<<<<
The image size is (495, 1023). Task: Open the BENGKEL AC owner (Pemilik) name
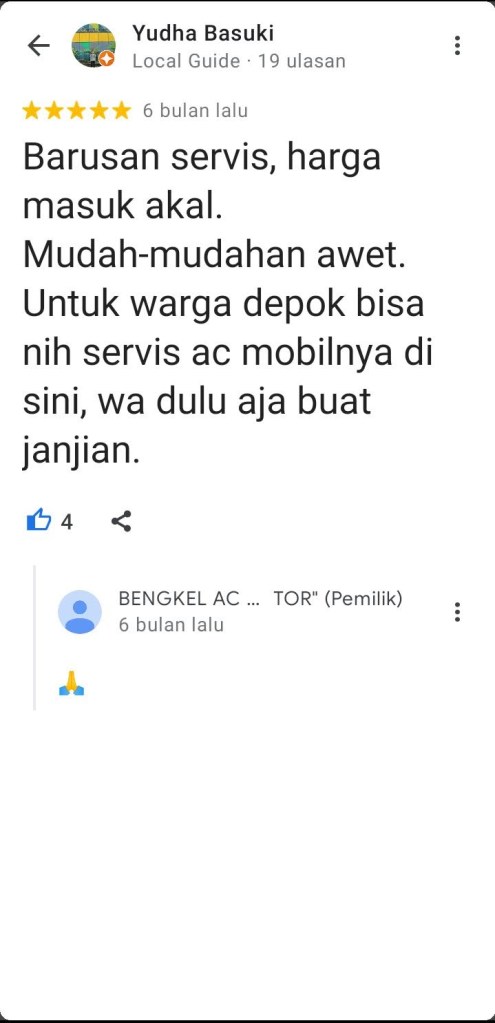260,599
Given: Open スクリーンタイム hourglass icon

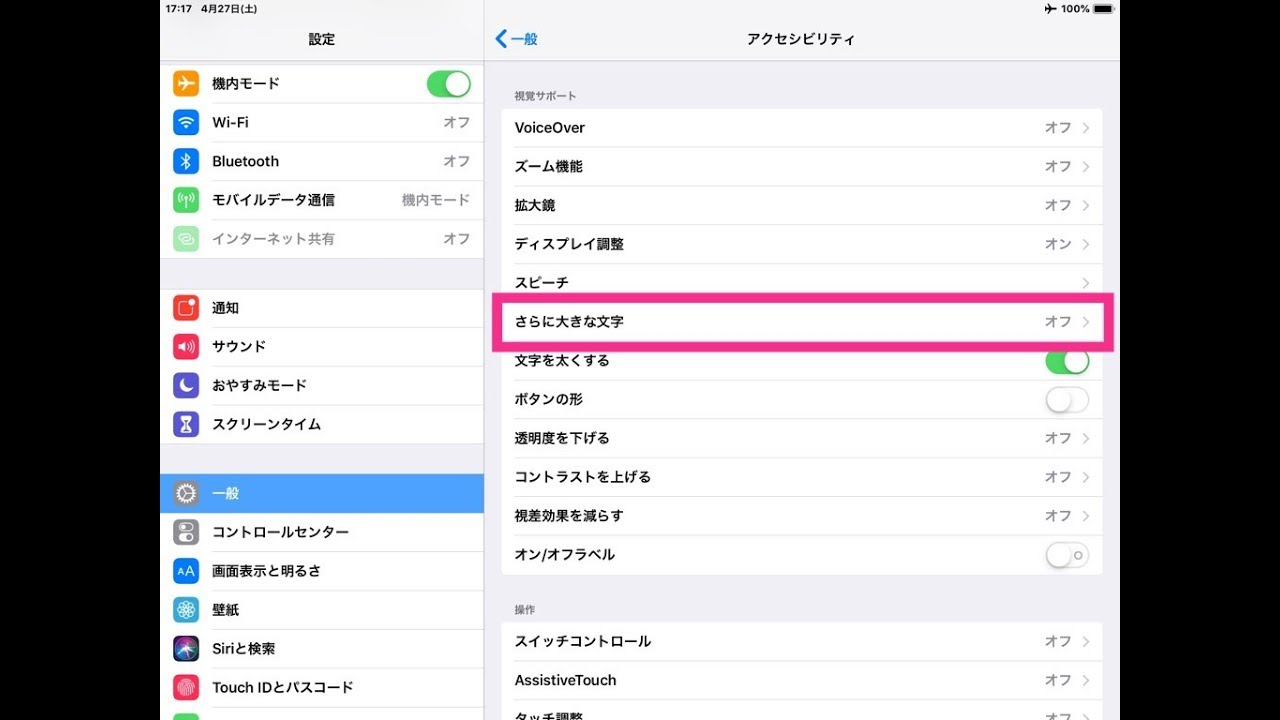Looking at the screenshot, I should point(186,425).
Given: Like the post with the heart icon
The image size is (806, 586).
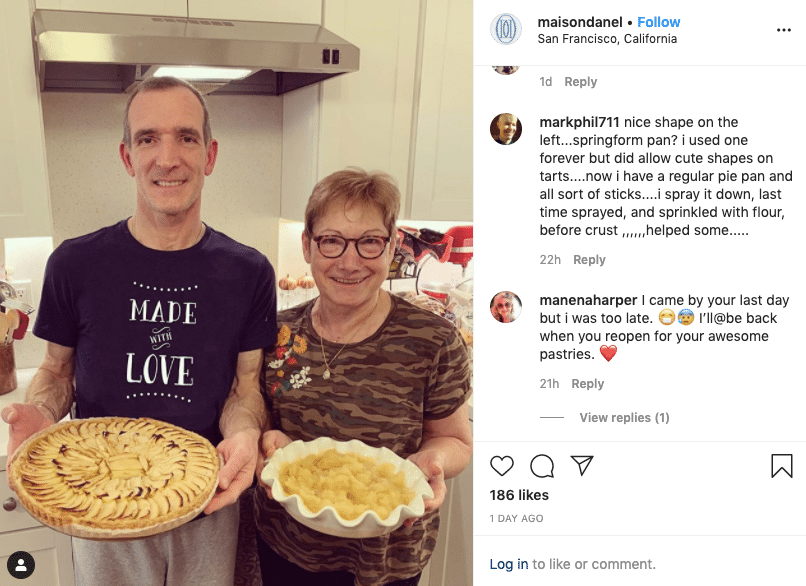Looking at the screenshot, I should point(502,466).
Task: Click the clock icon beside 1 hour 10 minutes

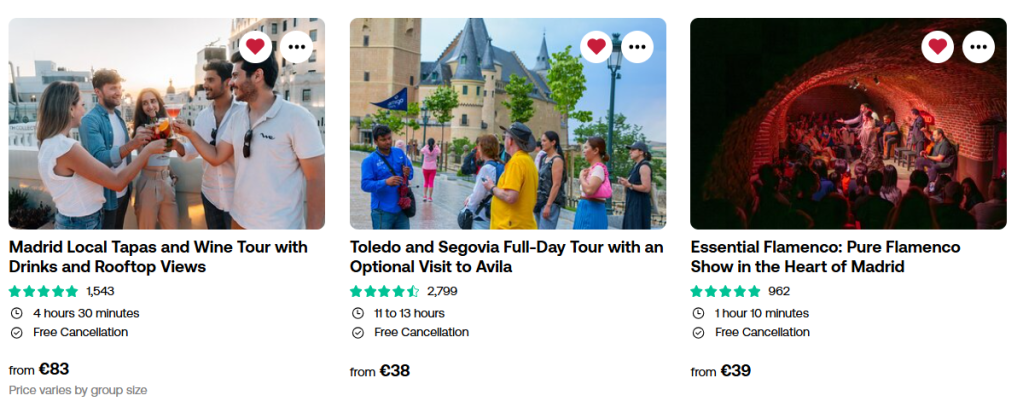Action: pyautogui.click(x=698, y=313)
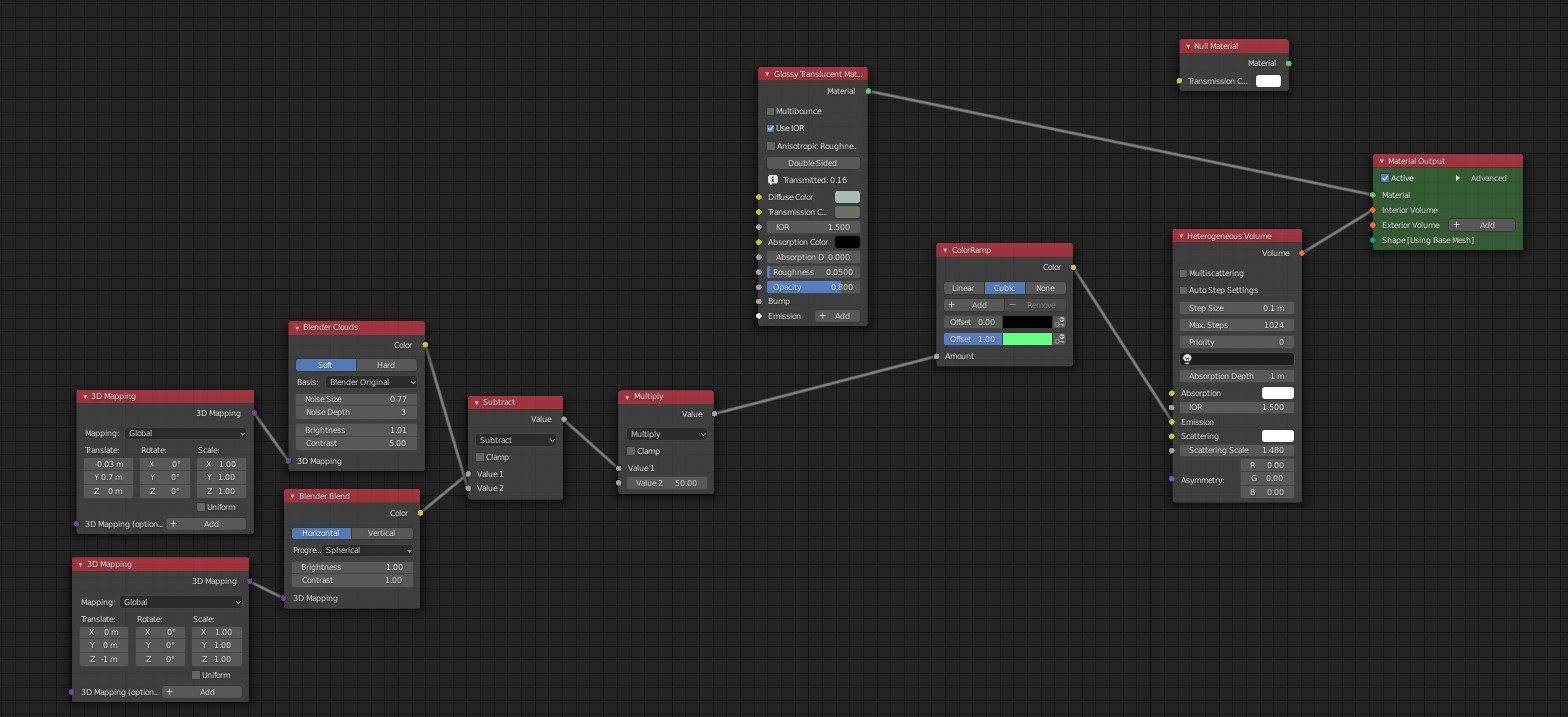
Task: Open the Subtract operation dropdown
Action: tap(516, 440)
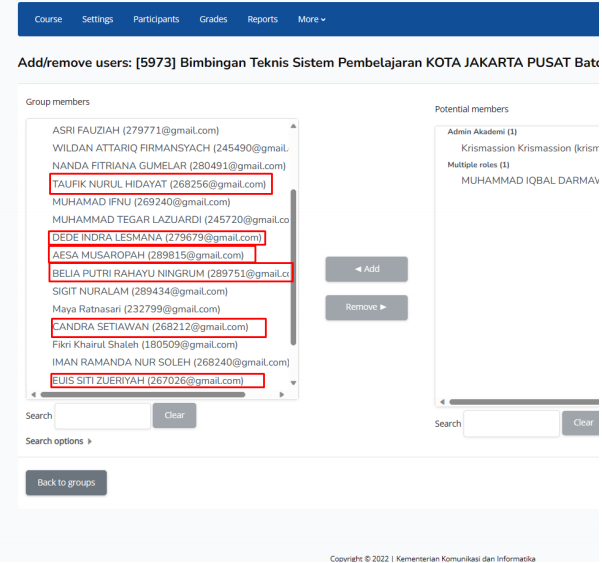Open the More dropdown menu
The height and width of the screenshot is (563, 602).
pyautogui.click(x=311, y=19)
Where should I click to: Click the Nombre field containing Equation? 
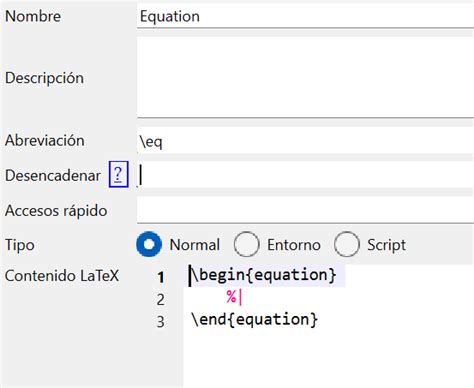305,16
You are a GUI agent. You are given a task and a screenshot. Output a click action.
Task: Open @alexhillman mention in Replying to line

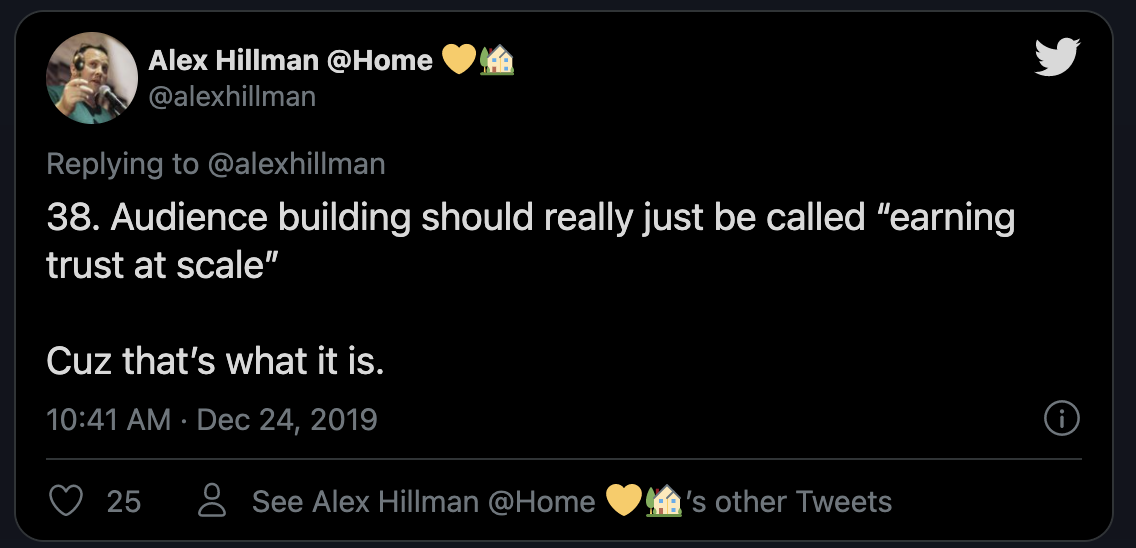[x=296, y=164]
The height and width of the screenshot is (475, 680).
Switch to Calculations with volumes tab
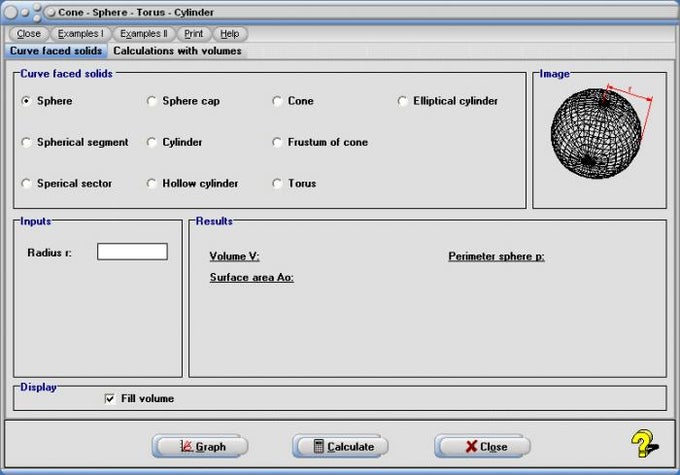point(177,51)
>>>>
_YOUR INSTRUCTIONS_:
Each record above must be retyped exactly as given, with the images excluded.

_EXPECTED OUTPUT_:
The image size is (495, 1023). Task: Open the BENGKEL AC owner (Pemilik) name
260,599
Given: Open スクリーンタイム hourglass icon

Looking at the screenshot, I should point(186,425).
Given: Like the post with the heart icon
The image size is (806, 586).
Looking at the screenshot, I should point(502,466).
Task: Click the clock icon beside 1 hour 10 minutes

Action: pyautogui.click(x=698, y=313)
Task: Open the Subtract operation dropdown
Action: tap(516, 440)
Open the More dropdown menu
The height and width of the screenshot is (563, 602).
pyautogui.click(x=311, y=19)
Where should I click to: Click the Nombre field containing Equation? 
305,16
You are a GUI agent. You are given a task and a screenshot. Output a click action.
Task: Open @alexhillman mention in Replying to line

[x=296, y=164]
The height and width of the screenshot is (475, 680).
Switch to Calculations with volumes tab
point(177,51)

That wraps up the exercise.